Minister of Interior
- Incumbent
- Assumed office 7 March 2021
- Monarch: Abdullah II of Jordan
- Prime Minister: Bisher Al-Khasawneh
- Preceded by: Sameer Mubaidin

Personal details
- Born: Mazen Abdellah Hilal al-Frayeh 1969 (age 56–57)
- Alma mater: Mutah University (BA) United States Army War College (MA)

= Mazin Al-Farrayeh =

Jordanian General and politician (born 1969)

Mazen Abdellah Hilal al-Frayeh (born 1969) is the Jordanian Minister of Interior. He was appointed as minister on 7 March 2021.

== Education ==
Frayeh holds a Bachelor in Public Administration and a Bachelor in Military Sciences from Mutah University.

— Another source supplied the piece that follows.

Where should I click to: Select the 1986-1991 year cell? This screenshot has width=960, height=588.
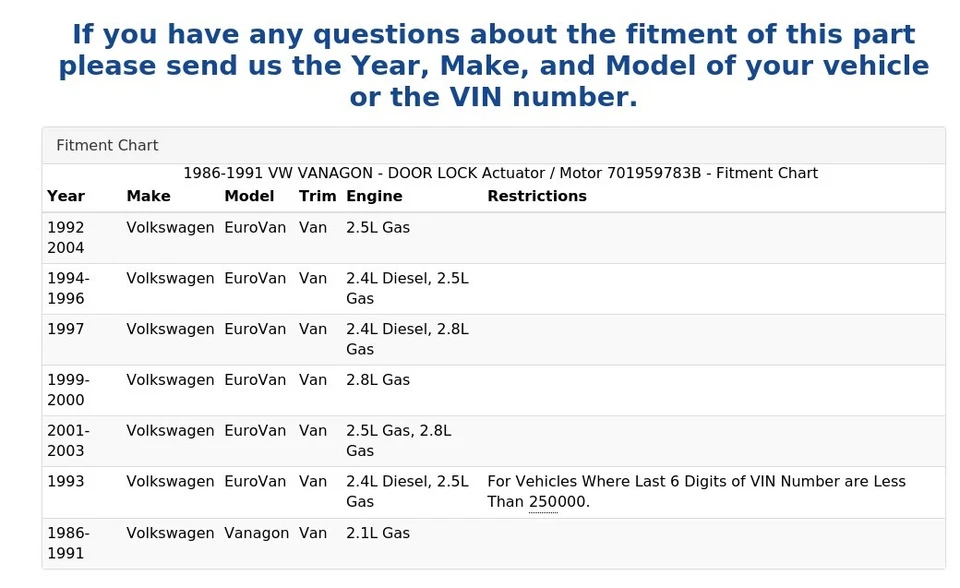pyautogui.click(x=68, y=543)
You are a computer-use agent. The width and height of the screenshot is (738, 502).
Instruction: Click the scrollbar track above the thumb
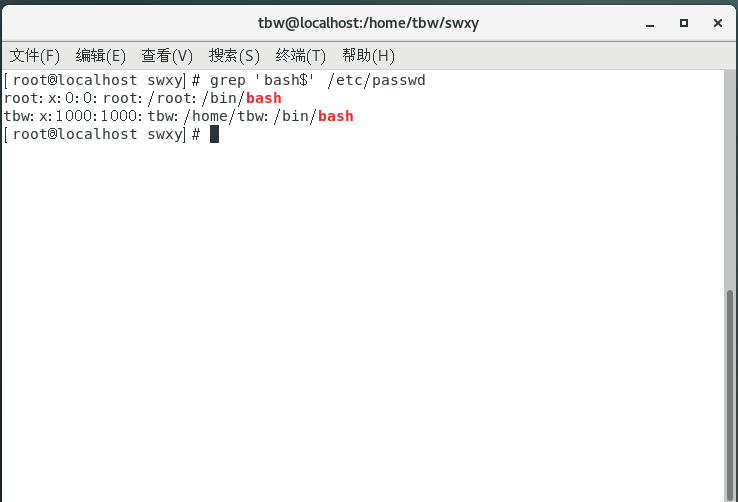730,179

In addition, he holds a Master in Military Sciences from Mubarak al-Abdullah Joint Command and Staff College and a Master in Strategic Studies from the United States Army War College.

== Career ==
Frayeh was the Vice-Chairman of the National Center for Security and Crisis Management.

Additionally, he was Director of Operations at the General Command and served in the artillery corps of the Jordanian Armed Forces for 25 years and was an instructor and coordination officer at the Royal School of Artillery.

Frayeh was appointed the Director of Operations of the Jordanian crisis cell to deal with the COVID-19 pandemic.

Since 7 March 2020, Frayeh has been the Minister of Interior.